***** Study material *****

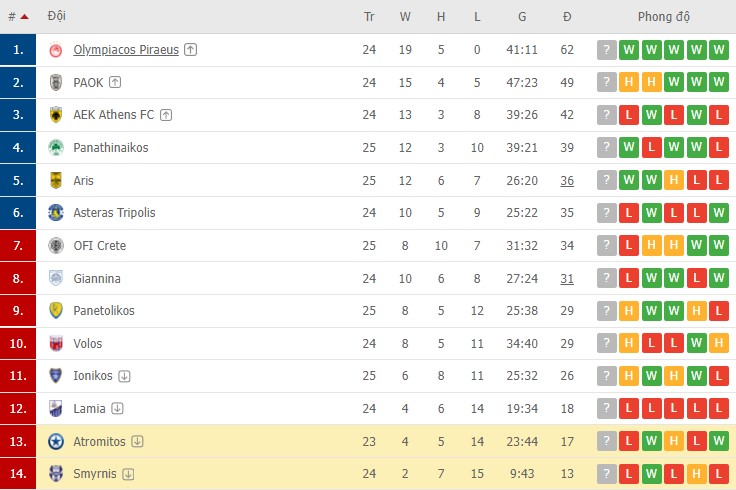Click relegation arrow icon beside Smyrnis
The height and width of the screenshot is (490, 736).
(x=129, y=474)
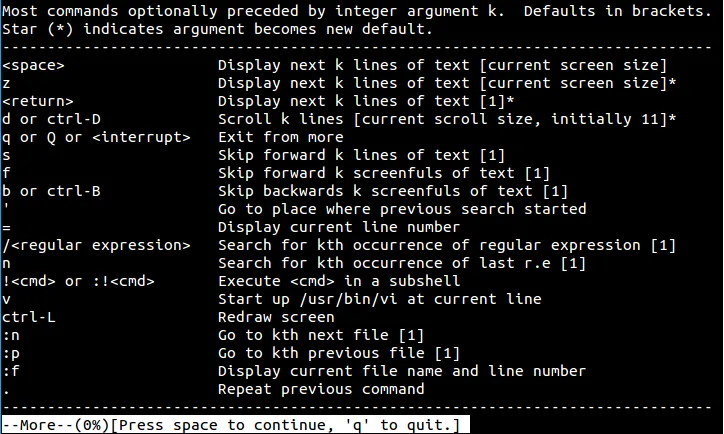
Task: Click the <space> key entry
Action: (34, 65)
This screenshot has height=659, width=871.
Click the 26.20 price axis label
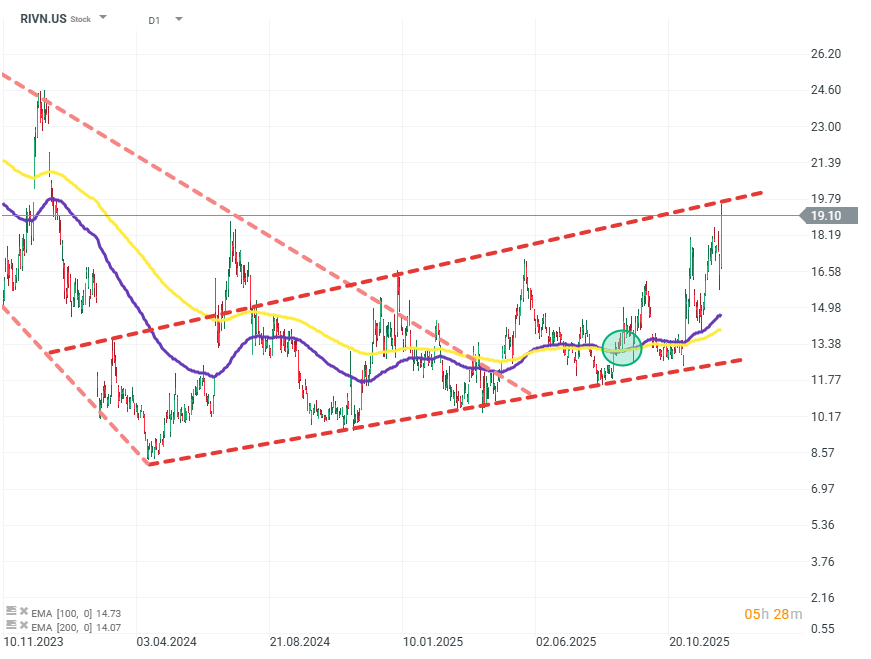825,54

*****

Give again, word for word, each line from the one holding "This screenshot has height=659, width=871." through the end of the entries, and leave out any picture.

This screenshot has height=659, width=871.
Click the 26.20 price axis label
825,54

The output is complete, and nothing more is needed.